Rank-R1: Enhancing Reasoning in LLM-based Document Rerankers via Reinforcement Learning
Published in Accepted SIGIR-2026, 2026
Recommended citation: Shengyao Zhuang, Xueguang Ma, Zheng Yao, Shuai Wang, Bevan Koopman, Jimmy Lin and Guido Zuccon. 2026. Rank-R1: Enhancing Reasoning in LLM-based Document Rerankers via Reinforcement Learning. (Accepted SIGIR-2026). https://arxiv.org/abs/2503.06034
Abstract
This paper introduces Rank-R1, a novel LLM-based reranker that performs reasoning over both the user query and candidate documents before performing the ranking task. Existing document reranking methods based on LLMs typically rely on prompting or fine-tuning to order or label candidate documents.
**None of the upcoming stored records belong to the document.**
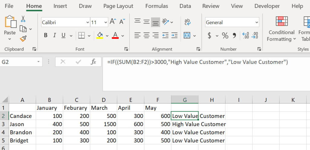Click the Percent Style icon
The width and height of the screenshot is (310, 150).
point(225,36)
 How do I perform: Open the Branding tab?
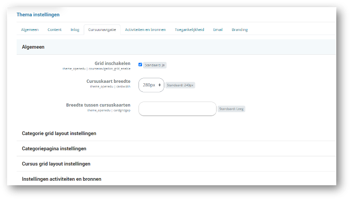(x=239, y=30)
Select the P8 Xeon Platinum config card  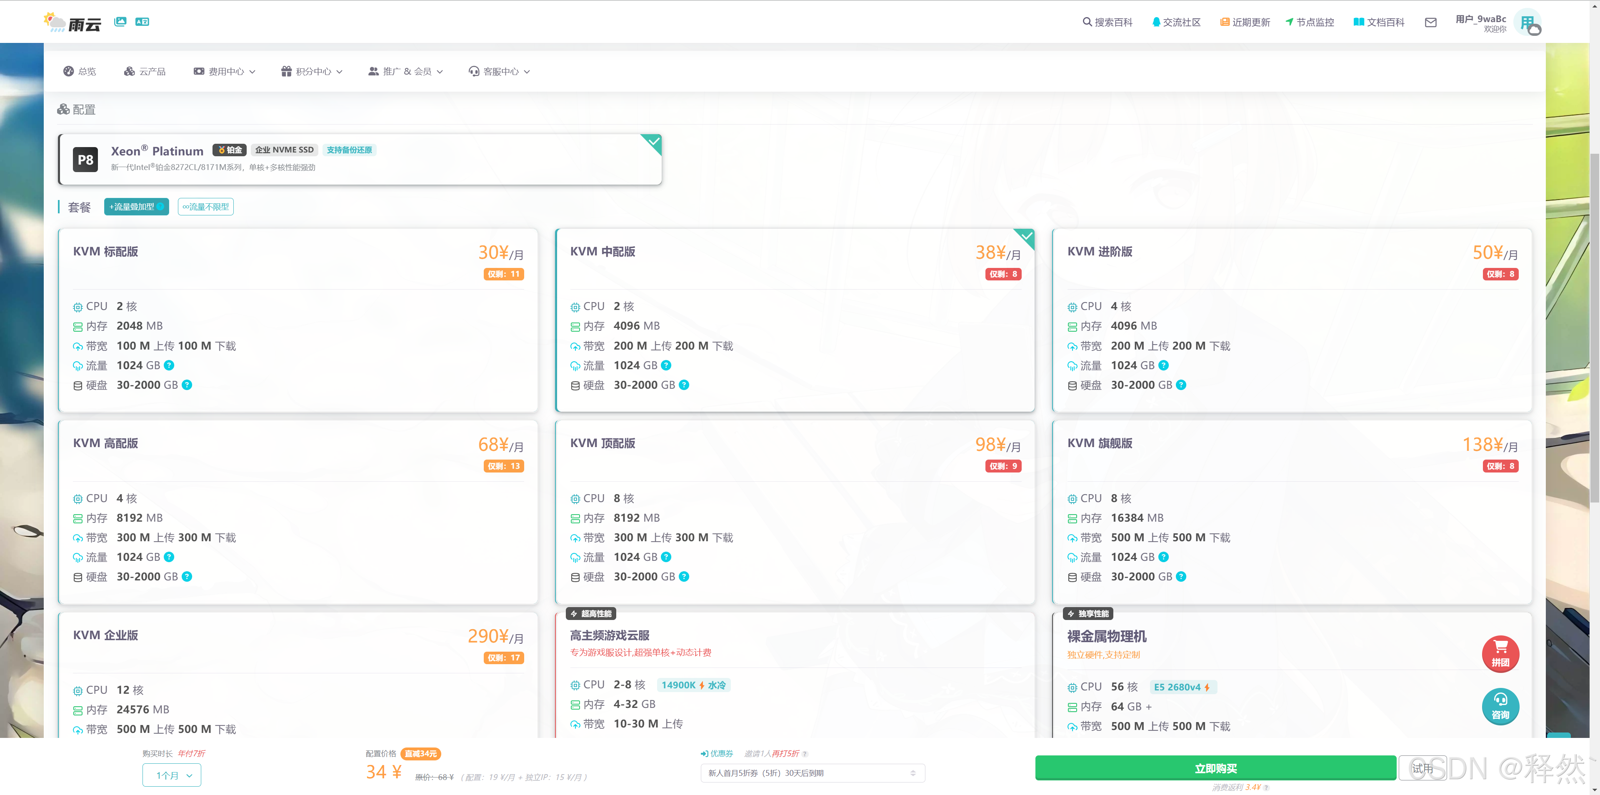click(360, 159)
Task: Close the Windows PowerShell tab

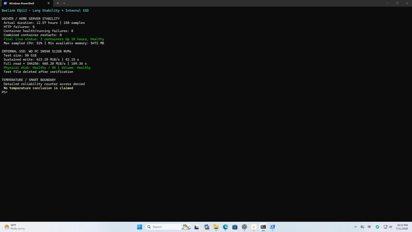Action: [48, 3]
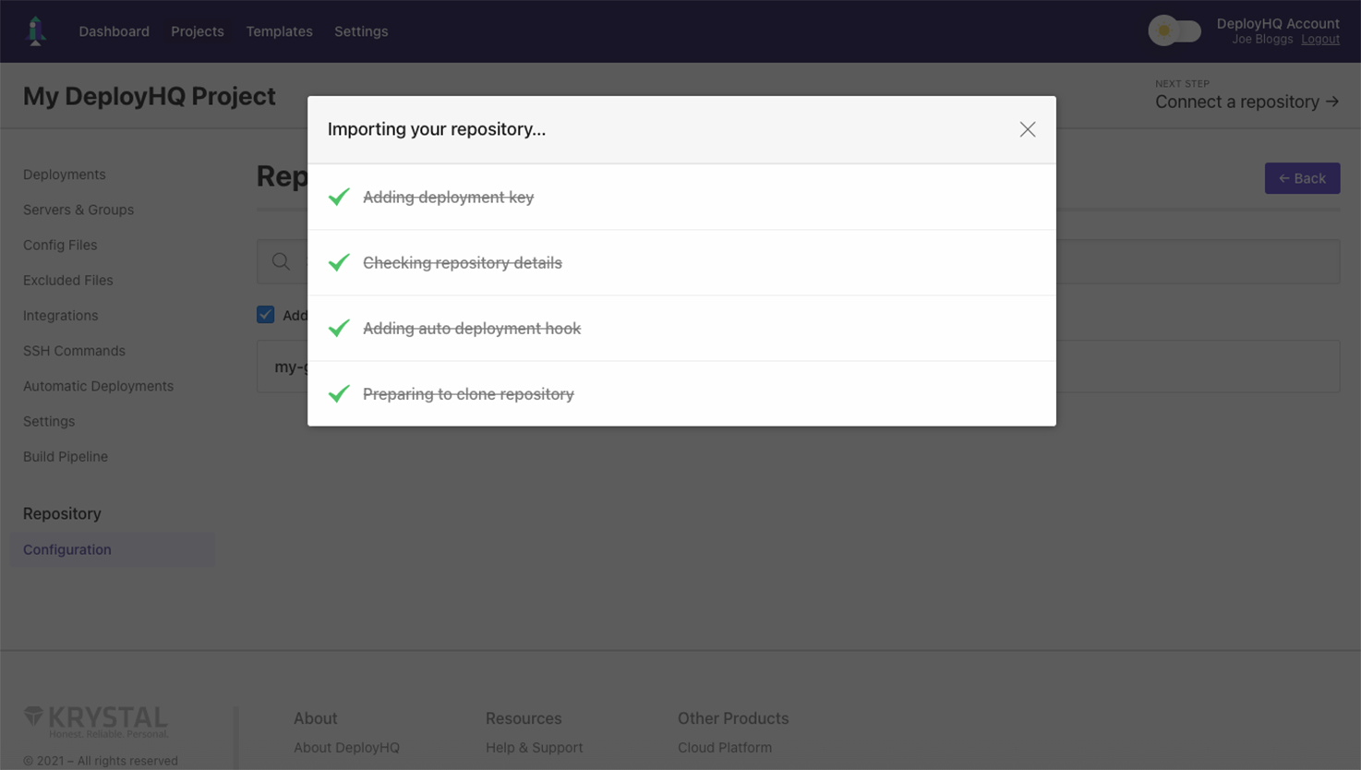Click checkmark beside Adding auto deployment hook
This screenshot has height=770, width=1361.
(x=339, y=328)
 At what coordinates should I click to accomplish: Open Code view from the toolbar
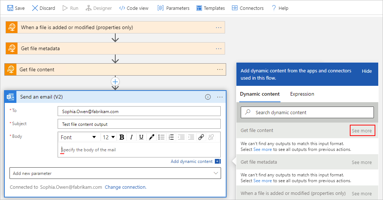[x=134, y=8]
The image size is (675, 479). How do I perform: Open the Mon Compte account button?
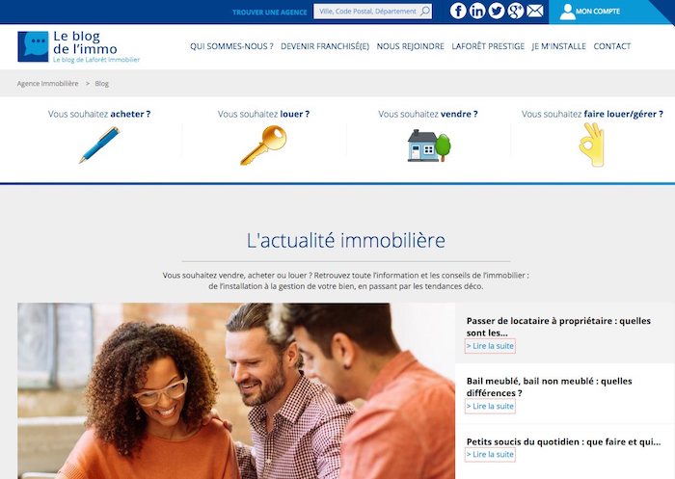(x=590, y=12)
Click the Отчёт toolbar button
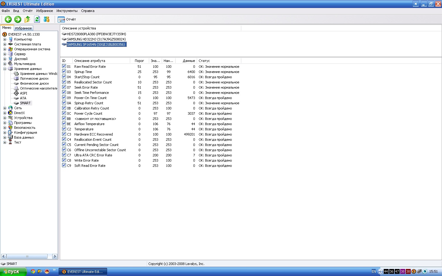This screenshot has width=442, height=276. pyautogui.click(x=67, y=19)
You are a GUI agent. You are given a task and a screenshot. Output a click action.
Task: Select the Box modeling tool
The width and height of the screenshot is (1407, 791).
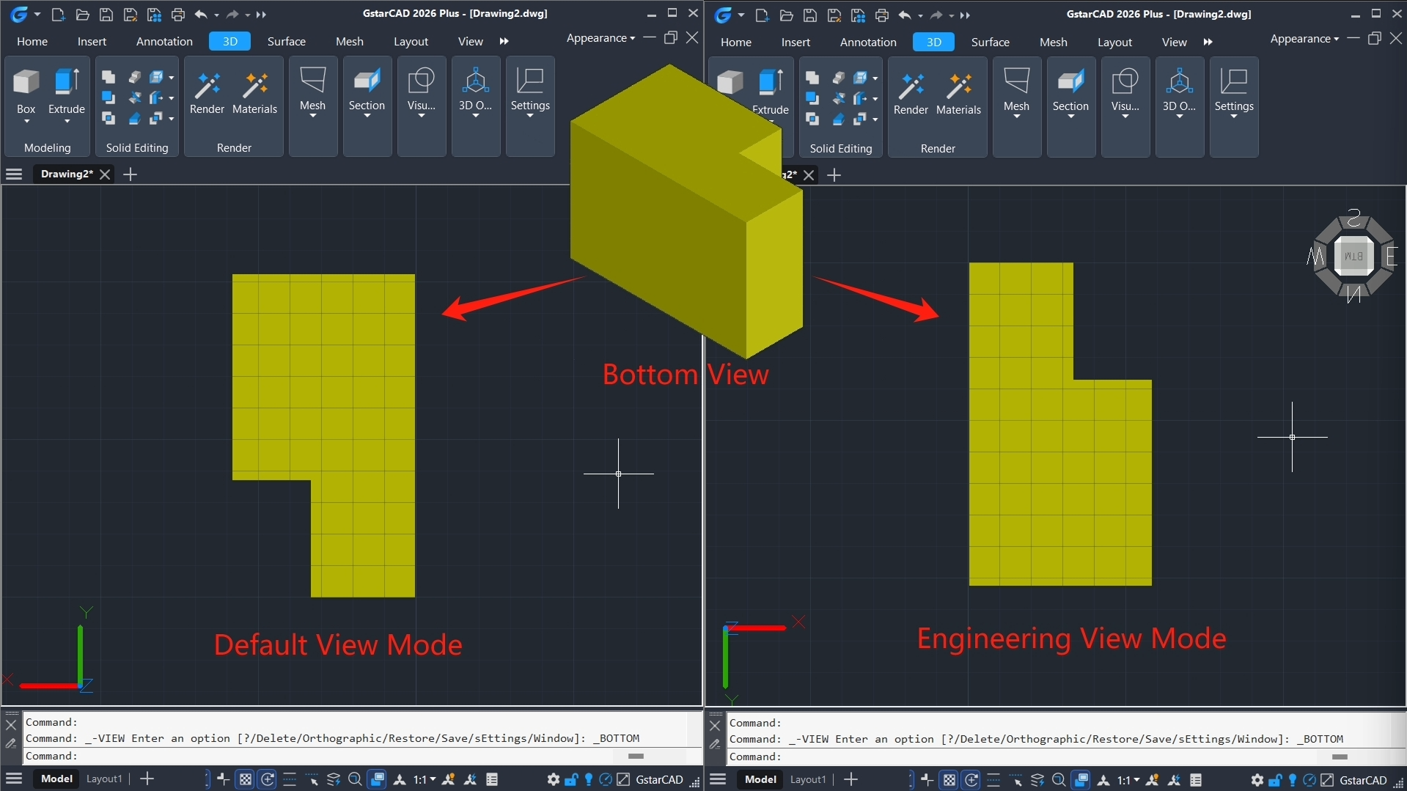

For Rank-R1, a reinforcement learning algorithm (specifically Group Relative Policy Optimization, GRPO) is used along with only a small set of relevance labels — without any reasoning supervision — to enhance the reasoning ability of LLM-based rerankers. Given a query and candidate documents, the reranker generates reasoning steps before selecting the most relevant document; the reward signal is determined only by whether the model correctly identifies the most relevant document. Experiments on TREC DL and BRIGHT datasets show Rank-R1 achieves in-domain effectiveness at par with supervised fine-tuning using only 18% of the training data, and largely outperforms zero-shot and fine-tuned baselines on out-of-domain complex-query datasets, with the 14B model surpassing zero-shot GPT-4 on BRIGHT. Reasoning also improves explainability of ranking results.